╔══
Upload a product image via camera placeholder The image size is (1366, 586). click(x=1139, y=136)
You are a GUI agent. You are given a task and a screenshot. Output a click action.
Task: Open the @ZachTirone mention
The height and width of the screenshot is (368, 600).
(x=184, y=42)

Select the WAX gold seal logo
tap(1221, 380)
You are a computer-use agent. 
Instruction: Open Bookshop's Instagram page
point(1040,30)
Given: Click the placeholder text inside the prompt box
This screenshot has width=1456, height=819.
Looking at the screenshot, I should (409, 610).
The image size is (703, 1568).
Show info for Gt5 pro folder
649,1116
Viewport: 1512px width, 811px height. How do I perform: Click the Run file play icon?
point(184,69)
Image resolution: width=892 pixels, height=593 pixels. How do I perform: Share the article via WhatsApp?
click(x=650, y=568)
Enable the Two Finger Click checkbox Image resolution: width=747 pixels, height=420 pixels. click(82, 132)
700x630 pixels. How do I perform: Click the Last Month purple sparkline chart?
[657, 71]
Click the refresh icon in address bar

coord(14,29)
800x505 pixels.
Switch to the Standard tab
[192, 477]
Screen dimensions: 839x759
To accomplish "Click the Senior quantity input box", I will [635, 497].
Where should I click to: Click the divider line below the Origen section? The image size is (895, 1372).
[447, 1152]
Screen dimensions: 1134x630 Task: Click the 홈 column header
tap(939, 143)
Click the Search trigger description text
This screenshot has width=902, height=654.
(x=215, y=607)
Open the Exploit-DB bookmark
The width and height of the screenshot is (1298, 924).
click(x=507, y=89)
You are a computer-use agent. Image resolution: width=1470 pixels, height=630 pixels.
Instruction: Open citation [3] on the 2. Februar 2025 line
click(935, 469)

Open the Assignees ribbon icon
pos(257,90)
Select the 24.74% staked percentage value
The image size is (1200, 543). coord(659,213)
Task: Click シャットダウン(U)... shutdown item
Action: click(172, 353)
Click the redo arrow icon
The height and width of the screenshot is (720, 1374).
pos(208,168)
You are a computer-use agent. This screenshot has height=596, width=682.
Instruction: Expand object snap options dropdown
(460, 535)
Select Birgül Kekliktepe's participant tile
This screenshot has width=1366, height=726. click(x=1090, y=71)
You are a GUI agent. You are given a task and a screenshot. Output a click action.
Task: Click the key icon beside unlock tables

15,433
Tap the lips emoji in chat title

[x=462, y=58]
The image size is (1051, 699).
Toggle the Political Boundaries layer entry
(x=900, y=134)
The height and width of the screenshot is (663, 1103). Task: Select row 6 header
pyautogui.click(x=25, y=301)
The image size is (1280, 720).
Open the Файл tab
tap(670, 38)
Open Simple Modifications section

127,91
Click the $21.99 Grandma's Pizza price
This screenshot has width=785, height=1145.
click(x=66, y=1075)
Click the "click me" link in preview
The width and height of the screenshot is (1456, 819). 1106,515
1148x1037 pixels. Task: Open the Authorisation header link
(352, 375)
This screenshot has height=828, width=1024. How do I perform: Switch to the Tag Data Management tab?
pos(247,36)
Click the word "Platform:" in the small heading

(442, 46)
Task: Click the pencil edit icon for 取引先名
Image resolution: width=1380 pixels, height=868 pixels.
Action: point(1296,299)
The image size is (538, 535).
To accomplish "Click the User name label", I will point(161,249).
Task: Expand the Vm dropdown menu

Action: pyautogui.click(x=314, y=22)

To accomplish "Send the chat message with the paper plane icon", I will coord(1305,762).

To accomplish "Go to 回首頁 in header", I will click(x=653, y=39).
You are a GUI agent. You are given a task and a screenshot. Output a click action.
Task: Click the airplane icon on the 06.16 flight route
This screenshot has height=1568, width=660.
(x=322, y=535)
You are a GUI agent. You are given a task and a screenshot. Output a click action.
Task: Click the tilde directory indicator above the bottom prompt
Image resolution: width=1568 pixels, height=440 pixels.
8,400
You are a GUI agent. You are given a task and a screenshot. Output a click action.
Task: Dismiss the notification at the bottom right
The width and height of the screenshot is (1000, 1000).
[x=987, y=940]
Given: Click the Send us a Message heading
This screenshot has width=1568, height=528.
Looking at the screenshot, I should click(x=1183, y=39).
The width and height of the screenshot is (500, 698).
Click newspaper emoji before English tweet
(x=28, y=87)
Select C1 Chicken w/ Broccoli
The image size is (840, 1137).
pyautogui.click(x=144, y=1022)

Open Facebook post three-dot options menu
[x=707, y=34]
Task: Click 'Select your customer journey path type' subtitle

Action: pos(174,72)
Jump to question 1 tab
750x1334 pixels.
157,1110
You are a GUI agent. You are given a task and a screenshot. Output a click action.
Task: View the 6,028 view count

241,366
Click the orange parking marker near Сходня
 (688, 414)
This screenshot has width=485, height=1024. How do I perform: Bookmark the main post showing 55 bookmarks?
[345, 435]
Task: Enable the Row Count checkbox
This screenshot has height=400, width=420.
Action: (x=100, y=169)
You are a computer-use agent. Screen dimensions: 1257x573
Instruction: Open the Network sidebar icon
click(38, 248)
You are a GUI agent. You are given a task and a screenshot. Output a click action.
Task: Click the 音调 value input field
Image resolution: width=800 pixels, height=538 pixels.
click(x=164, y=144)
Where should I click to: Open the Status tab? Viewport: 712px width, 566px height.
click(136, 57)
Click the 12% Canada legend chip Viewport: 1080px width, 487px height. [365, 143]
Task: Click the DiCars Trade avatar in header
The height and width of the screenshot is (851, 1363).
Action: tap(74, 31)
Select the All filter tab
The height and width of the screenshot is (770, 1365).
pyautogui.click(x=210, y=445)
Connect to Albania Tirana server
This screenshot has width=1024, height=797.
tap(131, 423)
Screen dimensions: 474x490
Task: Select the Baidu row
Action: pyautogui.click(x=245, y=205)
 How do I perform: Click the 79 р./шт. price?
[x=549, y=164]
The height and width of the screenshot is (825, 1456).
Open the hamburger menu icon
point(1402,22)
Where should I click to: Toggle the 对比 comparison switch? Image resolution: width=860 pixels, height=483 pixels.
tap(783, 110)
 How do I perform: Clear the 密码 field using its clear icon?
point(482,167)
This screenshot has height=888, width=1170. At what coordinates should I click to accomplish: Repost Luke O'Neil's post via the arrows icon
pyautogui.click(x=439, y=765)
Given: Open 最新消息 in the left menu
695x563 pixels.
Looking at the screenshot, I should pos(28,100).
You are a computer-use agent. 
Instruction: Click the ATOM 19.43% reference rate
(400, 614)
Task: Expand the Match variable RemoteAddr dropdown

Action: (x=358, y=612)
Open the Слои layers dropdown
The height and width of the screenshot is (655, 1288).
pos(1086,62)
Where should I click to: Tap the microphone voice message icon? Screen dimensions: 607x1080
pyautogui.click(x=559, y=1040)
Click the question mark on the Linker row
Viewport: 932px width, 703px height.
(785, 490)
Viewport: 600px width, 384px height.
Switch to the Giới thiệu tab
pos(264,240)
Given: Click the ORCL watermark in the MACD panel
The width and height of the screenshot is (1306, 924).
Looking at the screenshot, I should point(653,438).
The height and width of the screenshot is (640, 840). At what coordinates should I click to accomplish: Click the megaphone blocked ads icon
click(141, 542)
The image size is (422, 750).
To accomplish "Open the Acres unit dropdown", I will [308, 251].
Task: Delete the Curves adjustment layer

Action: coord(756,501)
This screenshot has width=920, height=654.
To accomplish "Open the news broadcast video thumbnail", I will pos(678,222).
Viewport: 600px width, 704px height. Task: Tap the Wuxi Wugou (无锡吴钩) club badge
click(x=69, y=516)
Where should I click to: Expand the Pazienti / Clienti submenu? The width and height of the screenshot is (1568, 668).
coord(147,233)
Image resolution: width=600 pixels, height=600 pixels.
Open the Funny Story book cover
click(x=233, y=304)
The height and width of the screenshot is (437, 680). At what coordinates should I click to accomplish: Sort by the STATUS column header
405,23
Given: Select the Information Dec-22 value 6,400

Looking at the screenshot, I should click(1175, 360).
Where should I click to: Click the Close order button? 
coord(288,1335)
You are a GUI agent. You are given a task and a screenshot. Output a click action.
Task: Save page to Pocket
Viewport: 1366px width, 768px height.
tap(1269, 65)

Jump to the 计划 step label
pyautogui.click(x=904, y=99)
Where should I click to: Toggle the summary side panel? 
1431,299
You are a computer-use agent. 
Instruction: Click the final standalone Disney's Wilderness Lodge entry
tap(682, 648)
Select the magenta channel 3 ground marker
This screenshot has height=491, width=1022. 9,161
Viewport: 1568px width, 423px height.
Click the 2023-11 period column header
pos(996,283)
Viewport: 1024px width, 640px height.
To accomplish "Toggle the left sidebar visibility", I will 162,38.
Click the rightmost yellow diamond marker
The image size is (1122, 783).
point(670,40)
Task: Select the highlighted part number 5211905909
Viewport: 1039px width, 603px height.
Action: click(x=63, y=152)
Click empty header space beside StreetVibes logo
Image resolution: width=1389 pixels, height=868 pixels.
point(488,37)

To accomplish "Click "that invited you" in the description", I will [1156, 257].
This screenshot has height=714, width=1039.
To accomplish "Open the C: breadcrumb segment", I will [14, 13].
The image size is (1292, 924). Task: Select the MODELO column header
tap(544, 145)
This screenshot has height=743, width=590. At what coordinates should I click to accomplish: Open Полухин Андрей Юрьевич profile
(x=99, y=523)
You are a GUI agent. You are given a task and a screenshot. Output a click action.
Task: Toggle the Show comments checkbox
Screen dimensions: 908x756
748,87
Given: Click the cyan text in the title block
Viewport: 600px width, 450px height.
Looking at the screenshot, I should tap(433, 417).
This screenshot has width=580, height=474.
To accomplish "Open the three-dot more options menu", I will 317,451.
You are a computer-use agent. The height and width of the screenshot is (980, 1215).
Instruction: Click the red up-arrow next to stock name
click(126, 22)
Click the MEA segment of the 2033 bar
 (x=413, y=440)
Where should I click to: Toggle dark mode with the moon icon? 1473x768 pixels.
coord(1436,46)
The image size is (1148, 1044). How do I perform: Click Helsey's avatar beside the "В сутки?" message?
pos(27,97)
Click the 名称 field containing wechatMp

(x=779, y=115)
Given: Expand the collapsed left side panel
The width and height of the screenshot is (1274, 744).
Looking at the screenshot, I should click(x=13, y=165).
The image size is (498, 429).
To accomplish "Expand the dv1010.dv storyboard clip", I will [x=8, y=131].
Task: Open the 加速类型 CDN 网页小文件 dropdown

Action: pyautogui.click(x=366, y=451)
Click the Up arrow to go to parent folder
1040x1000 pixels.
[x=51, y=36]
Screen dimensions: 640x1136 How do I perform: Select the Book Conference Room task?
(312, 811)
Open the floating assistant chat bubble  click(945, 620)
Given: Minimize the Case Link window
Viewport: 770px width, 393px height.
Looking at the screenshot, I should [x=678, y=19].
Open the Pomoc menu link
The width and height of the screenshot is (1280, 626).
╚══
### ASSIGNED TASK
Copy whichever lines in the listing above contain the word "input".

### FINAL ANSWER
To accomplish "Click the Senior quantity input box", I will [635, 497].
Task: Click the 音调 value input field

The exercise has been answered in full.